What needs to be done:
Please show each line of the listing where "agent" is present.

Records provided:
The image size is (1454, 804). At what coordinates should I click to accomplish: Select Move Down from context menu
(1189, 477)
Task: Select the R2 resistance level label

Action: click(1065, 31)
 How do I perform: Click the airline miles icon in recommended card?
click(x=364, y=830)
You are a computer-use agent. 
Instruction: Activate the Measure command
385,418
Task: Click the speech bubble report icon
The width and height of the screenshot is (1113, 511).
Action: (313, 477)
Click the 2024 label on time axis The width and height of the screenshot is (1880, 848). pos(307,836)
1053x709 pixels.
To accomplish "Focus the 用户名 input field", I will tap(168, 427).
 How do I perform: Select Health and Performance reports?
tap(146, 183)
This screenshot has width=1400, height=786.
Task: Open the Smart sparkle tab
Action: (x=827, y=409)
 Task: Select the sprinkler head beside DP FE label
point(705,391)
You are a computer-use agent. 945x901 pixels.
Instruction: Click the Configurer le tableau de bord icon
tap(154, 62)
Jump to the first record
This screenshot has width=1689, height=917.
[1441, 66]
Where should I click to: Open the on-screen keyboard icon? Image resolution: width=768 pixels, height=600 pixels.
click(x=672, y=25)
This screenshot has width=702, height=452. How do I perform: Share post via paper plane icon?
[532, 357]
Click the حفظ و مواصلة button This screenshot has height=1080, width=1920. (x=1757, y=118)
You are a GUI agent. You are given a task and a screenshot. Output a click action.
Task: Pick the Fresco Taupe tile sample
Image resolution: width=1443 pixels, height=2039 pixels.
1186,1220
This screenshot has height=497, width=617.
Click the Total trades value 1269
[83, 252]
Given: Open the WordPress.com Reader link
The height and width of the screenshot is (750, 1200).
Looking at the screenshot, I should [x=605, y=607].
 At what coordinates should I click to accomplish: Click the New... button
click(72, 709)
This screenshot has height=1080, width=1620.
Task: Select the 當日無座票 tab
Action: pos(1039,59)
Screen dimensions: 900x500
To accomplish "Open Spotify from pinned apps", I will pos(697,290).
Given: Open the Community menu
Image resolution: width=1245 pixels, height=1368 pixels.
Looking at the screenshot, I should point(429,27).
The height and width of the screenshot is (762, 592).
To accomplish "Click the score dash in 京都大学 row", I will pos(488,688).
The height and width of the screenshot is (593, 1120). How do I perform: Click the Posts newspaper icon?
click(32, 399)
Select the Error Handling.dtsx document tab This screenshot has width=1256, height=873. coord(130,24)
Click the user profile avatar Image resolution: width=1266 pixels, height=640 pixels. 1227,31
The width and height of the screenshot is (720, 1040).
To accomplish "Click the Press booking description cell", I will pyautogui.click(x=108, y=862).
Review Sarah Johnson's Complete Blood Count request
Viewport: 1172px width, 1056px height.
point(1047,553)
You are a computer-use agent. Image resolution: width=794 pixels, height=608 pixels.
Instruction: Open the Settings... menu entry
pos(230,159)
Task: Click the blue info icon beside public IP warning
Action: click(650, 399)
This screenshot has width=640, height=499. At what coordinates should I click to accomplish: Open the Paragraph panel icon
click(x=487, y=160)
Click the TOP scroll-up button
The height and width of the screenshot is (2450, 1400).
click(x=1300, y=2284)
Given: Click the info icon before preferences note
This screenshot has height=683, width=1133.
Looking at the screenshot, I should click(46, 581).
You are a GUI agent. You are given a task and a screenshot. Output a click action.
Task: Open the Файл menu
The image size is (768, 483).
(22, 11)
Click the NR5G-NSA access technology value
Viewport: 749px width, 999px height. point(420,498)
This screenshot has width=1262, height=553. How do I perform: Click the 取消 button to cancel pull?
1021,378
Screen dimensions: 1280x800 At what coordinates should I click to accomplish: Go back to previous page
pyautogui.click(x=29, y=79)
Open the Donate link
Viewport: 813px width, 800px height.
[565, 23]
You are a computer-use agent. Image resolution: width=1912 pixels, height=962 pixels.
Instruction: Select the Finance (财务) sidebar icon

Result below:
You are a computer-use agent. 
You are a computer-use agent. 945x901 pixels.
You are a GUI agent. You are given a task and a screenshot. Output a click action.
You are a computer-use agent. Image resolution: width=794 pixels, height=608 pixels.
You are a GUI agent. You are given a task and a screenshot. Output a click action.
You are a computer-use agent. Image resolution: width=1912 pixels, height=962 pixels.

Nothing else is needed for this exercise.